Go from the start of the records through the line containing "pagination-text: стр. 1 из 1 (всего 2) is", and rewrite those lines with "element" switched to "item". Leave everything else unchanged.

───

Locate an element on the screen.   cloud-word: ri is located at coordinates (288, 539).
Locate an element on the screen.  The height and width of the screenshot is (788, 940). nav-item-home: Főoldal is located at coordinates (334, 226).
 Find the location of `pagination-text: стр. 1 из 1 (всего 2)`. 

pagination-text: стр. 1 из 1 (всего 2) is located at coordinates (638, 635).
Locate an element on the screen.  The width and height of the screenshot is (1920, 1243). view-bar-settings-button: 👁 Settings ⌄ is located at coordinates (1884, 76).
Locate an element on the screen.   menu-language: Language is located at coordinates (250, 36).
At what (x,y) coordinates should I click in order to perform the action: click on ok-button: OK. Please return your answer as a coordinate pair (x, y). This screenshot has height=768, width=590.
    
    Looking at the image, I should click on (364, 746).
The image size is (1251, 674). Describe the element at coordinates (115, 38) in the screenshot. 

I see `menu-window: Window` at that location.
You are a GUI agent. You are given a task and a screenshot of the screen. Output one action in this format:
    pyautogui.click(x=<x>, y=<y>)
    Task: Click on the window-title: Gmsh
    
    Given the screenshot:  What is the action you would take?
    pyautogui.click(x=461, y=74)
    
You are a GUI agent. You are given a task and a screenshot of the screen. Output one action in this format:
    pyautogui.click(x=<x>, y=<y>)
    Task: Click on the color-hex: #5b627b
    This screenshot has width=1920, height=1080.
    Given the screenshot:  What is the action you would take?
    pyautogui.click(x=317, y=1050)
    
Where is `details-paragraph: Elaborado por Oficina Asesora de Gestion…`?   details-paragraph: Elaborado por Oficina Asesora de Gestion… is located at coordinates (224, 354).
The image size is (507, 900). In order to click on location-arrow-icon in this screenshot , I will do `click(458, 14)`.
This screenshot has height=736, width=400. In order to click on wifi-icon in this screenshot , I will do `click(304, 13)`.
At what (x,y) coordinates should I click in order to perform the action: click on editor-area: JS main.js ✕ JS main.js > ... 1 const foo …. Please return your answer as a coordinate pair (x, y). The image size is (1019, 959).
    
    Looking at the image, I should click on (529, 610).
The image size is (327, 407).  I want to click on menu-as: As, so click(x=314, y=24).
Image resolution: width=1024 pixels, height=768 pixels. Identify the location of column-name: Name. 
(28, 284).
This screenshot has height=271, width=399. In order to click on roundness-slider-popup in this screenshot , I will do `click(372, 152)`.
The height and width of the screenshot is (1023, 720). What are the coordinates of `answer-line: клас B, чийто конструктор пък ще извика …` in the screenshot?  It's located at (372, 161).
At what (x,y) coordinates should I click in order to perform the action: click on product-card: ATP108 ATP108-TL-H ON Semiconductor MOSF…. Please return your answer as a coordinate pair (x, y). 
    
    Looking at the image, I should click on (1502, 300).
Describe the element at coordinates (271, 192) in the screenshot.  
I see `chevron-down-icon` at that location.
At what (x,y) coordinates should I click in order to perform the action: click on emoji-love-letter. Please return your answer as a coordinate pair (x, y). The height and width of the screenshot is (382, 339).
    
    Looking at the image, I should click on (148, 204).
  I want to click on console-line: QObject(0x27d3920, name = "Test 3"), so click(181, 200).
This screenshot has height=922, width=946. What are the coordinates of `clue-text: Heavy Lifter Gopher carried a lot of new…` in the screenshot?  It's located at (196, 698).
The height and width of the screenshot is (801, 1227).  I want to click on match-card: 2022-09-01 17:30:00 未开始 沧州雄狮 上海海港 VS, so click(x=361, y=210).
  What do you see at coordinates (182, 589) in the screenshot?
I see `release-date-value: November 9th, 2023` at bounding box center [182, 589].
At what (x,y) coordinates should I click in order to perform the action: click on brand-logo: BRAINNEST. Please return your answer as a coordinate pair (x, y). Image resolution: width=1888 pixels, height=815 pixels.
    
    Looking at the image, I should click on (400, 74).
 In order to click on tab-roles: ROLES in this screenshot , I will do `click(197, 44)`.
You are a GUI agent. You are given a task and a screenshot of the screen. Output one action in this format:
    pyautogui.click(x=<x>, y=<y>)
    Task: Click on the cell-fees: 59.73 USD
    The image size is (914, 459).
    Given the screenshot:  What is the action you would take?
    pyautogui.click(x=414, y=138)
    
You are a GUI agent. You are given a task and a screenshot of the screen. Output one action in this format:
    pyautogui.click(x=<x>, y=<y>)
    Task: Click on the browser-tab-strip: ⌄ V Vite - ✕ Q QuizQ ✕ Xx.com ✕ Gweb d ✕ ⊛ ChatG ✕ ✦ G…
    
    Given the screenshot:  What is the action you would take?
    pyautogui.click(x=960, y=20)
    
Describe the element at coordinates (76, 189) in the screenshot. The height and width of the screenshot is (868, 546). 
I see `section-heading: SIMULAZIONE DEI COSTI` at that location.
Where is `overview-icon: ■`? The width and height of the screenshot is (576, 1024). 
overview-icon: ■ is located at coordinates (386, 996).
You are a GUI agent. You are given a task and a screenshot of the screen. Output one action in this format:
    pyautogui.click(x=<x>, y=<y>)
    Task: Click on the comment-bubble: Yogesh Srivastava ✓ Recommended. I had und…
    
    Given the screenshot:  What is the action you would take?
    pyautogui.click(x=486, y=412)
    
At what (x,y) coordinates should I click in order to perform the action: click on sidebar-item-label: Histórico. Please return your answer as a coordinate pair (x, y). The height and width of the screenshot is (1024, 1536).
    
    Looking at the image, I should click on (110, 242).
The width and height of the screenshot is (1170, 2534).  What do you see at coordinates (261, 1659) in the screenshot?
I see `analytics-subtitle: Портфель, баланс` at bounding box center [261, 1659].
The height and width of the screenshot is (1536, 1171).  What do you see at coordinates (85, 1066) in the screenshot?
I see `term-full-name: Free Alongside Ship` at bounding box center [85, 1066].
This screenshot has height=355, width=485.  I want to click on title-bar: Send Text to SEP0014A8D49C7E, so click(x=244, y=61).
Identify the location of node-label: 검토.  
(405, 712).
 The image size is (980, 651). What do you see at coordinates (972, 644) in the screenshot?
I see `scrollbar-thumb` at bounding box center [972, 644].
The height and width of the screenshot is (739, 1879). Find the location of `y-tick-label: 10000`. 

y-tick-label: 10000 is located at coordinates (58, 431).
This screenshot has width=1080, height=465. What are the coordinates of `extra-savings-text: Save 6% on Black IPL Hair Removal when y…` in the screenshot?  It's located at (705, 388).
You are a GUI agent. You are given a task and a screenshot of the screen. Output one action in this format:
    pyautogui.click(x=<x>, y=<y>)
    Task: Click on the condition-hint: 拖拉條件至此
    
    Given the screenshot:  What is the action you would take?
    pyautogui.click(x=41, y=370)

───

# ANSWER SPACE
Locate an item on the screen.   cloud-word: ri is located at coordinates (288, 539).
Locate an item on the screen.  The height and width of the screenshot is (788, 940). nav-item-home: Főoldal is located at coordinates (334, 226).
 Find the location of `pagination-text: стр. 1 из 1 (всего 2)`. 

pagination-text: стр. 1 из 1 (всего 2) is located at coordinates (638, 635).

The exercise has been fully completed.